秘密を取り扱う業務の従事者に対して行われる「適性評価」も、「精神疾患」「飲酒についての節度」「信用状態その他の経済的な状況」など、極めて個人的な幅広い情報を調査し、しかも対象者の「家族及び同居人の氏名、生年月日、国籍及び住所」も調査対象として、関係者に調査・照会もするとあっては、制度そのものがまさにプライバシーを多大に侵害するものある。また、収集された膨大な個人情報が外部に漏洩した場合、取り返しのつかない人権侵害が生じるのは明らかだ。そして集めた個人情報の「目的外での利用及び提供を禁止する」とあるが、実効性は期待できない。むしろこの条項が恣意的に利用され、さらなる情報隠しが進められる懸念が拭えない。
罰則については、過失による情報漏洩でも最大10年の懲役刑とされるおそれがあり、また公益通報のような正当な内部告発も「故意の漏洩」と認定され、処罰されるおそれもある。情報を取得するための「未遂、共謀、教唆、扇動」を処罰するということは、正当な取材活動が「情報漏洩の教唆」と認定されて処罰される危険性をはらんでいる。
この法案によって公務員などが過度に萎縮して情報公開が著しく損なわれ、ドキュメンタリーを始め社会問題を扱う作品の取材活動は阻害され、市民の知る権利に重大な影響が及ぶことになる。また、「秘密」にアクセスする国民やメディアの活動も重罪の対象となるため、政治や軍部の闇、「秘密」に切り込む映画、演劇などの制作・公開・上演が行われなくなるおそれがある。
映画や演劇の活動は表現を通じて人々の注意や関心、問題意識や感動を喚起し、想像力に訴え考える機会を創り出す作業だ。こうした活動は人々の暮らしを豊かにし、より良い社会を作ることに貢献してきたと私たちは自負している。情報を秘匿し、行政に対するアンチテーゼを許さず、市民が考えることを阻害する社会の仕組みが辿る末路は、71年あまり前の第二次大戦での惨禍で確認したものであり、先の原発事故での情報開示の遅れによる放射能恐怖でも確認したはずである。
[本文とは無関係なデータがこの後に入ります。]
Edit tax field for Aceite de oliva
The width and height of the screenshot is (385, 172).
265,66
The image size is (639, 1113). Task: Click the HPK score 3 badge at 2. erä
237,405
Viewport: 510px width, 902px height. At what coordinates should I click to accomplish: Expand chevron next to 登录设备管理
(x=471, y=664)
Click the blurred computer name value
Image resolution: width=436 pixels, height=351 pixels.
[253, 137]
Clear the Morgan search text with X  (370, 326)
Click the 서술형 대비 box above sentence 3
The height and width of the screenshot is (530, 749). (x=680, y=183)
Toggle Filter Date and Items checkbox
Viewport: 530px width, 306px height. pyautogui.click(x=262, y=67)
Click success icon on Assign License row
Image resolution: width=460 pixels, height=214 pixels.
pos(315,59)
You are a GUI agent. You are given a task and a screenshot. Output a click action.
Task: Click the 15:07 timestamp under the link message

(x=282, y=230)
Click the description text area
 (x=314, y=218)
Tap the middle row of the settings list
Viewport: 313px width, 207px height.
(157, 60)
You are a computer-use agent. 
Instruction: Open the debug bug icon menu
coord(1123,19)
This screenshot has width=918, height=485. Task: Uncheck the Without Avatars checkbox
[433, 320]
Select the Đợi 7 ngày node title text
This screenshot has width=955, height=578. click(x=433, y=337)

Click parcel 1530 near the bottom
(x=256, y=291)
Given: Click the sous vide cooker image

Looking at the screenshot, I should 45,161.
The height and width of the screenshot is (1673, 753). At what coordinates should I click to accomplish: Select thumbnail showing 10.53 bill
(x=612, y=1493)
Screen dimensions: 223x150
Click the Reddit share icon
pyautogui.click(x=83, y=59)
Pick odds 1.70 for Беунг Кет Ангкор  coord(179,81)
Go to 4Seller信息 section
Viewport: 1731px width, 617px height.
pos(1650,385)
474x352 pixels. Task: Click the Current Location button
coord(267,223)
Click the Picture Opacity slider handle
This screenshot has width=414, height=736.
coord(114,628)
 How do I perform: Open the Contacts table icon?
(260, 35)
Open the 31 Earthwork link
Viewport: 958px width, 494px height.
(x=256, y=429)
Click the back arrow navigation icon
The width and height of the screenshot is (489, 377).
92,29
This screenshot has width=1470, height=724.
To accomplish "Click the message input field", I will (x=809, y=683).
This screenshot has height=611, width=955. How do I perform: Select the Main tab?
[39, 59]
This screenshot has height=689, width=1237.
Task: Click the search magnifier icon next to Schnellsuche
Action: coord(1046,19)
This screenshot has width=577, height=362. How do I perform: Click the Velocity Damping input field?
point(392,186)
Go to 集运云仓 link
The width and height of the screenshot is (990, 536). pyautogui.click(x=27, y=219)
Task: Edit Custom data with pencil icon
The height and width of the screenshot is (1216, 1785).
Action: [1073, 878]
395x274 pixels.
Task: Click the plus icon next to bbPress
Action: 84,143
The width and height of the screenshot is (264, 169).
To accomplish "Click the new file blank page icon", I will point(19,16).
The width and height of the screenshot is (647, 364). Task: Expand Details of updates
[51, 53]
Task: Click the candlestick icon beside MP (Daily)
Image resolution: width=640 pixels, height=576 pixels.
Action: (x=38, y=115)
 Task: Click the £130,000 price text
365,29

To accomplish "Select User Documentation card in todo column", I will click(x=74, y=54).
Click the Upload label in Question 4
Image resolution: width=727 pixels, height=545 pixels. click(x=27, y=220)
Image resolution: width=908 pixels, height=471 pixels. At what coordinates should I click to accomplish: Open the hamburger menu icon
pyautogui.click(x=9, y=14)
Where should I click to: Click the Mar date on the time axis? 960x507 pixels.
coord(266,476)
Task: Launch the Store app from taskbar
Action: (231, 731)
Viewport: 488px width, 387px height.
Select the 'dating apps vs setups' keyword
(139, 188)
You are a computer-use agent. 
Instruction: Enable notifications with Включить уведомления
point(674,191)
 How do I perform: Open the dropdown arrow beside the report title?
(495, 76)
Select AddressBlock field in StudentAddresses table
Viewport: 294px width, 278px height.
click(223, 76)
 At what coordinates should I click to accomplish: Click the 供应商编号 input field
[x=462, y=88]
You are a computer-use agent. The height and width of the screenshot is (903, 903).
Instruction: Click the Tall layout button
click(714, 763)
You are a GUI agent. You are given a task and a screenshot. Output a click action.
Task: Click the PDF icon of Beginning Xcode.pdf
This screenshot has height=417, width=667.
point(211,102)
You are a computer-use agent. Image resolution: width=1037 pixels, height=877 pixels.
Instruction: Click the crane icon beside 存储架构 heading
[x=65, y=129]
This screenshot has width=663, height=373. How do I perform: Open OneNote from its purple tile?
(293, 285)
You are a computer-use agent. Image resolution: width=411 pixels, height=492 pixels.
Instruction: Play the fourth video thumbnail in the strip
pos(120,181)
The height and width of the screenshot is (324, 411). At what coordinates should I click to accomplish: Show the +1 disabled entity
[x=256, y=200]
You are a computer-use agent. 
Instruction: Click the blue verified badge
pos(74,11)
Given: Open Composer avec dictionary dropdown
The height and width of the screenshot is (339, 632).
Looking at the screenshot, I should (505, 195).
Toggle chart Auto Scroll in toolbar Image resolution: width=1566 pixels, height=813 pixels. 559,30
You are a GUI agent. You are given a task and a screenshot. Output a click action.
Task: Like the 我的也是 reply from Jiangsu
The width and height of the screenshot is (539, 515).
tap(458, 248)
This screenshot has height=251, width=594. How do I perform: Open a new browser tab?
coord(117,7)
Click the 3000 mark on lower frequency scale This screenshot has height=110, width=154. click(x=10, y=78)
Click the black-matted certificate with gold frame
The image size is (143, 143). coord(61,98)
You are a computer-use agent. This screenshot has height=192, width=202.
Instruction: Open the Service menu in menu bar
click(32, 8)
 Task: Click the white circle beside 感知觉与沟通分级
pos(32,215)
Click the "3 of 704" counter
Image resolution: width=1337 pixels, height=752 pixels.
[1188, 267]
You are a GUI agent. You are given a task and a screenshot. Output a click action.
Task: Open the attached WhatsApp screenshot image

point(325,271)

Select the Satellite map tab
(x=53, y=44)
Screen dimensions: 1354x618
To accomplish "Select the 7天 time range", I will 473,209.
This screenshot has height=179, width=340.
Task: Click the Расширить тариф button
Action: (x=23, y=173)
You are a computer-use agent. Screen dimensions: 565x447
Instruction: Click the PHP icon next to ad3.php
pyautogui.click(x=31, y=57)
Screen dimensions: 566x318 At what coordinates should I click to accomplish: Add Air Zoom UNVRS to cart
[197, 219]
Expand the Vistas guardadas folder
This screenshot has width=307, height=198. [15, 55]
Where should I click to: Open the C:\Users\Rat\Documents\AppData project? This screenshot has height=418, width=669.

同じ過ちを幾度も繰り返すわけにはいかない。いま必要なことは、軍事を理由とした「情報隠蔽」ではなく、むしろ「情報公開の促進」である。私たち映演労連は「特定秘密保護法案」に強く反対し、この制度の問題をあらゆる活動を通じて広く働きかけ、「特定秘密保護法案」の制定を阻止するために尽力することをここに決議する。